Concernant la création du scénario et son utilisation en cours de jeu, je suis arrivé à la même conclusion que toi : le scénario au sens classique du terme (succession de scènes prévues à l'avance par le meneur de jeu) est un modèle inutile et dysfonctionnel. D'une part, c'est beaucoup trop difficile et long à préparer. D'autre part, il y a un paradoxe à ce que les joueurs doivent se soumettre à un scénario, alors qu'on prétend que leurs personnages sont libres de leur action (c'est que The Forge appelle Le Truc Impossible avant le Petit-Déjeuner). Il vaut bien mieux des scénarios ouverts comme celui que tu décris, avec une toile de fond et des éléments modulables. La construction de l'histoire doit effectivement se faire à plusieurs, dans une interaction entre tous les participants et pas seulement de haut en bas, du meneur vers les joueurs.
Finalement, dans la version la plus récente des règles, j'arrive à une méthode de création proche de celle que tu as utilisée. Le meneur de jeu dispose de ses propres « jouets », les Fidèles et les Idoles. Il peut donc relancer la partie en mettant en scène un Fidèle pour susciter la révolte des personnages. Mais ni le meneur de jeu, ni les joueurs ne peuvent dire à l'avance comment sera l'histoire racontée, et il n'y a plus à avoir peur que les joueurs déraillent ou à les pousser à revenir dans le scénario prévu. Je remercie en particulier Fred, grand apôtre du "no-scénario", de m'avoir poussé à ça, ça donne de très bonnes parties (si j'en crois mes expériences du Monde du Jeu et d'OctoGônes).

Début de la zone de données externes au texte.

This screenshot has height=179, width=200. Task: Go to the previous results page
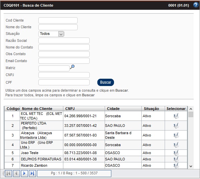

A terme, je vais rajouter d'autres jouets au meneur de jeu, les Tentateurs (forces oppressives prêtes à s'allier aux personnages... mais avec un certains coût !), les Compagnons (des alliés potentiels des personnages à libérer) et des Dévoilements (permettant de montrer le passé d'un personnage, le meneur et le joueur s'affrontant pour savoir qui pourra décrire ce qu'il en est réellement). Ca permettra d'avoir des histoires plus variées. Par ailleurs, le meneur et le joueur ayant le moins de marques pourront alternativement planter le décor d'une scène, pour pousser à la variété des points de vue et des scènes (scènes d'opposition pour le meneur, scène de repos et de fête pour regagner des marques pour le joueur en position de faiblesse).

Tu fais bien de me rappeler la question de la fascination, que j'ai abandonnée dans cette nouvelle monture des règles. Je ne sais pas si c'est nécessaire. Ce sera peut-être un mode d'entrée dans certains lieux intéressants, mais je ne sais pas si je la réutiliserai.

Enfin, n'hésite pas à décrire d'autres moments où tu as eu du mal durant la partie, ça me permettrait de savoir où je peux encore améliorer Monostatos.
Si tu pouvais aussi décrire ton histoire en elle-même, ce serait super ! Le titre est alléchant et semble bien correspondre à la couleur de l'univers.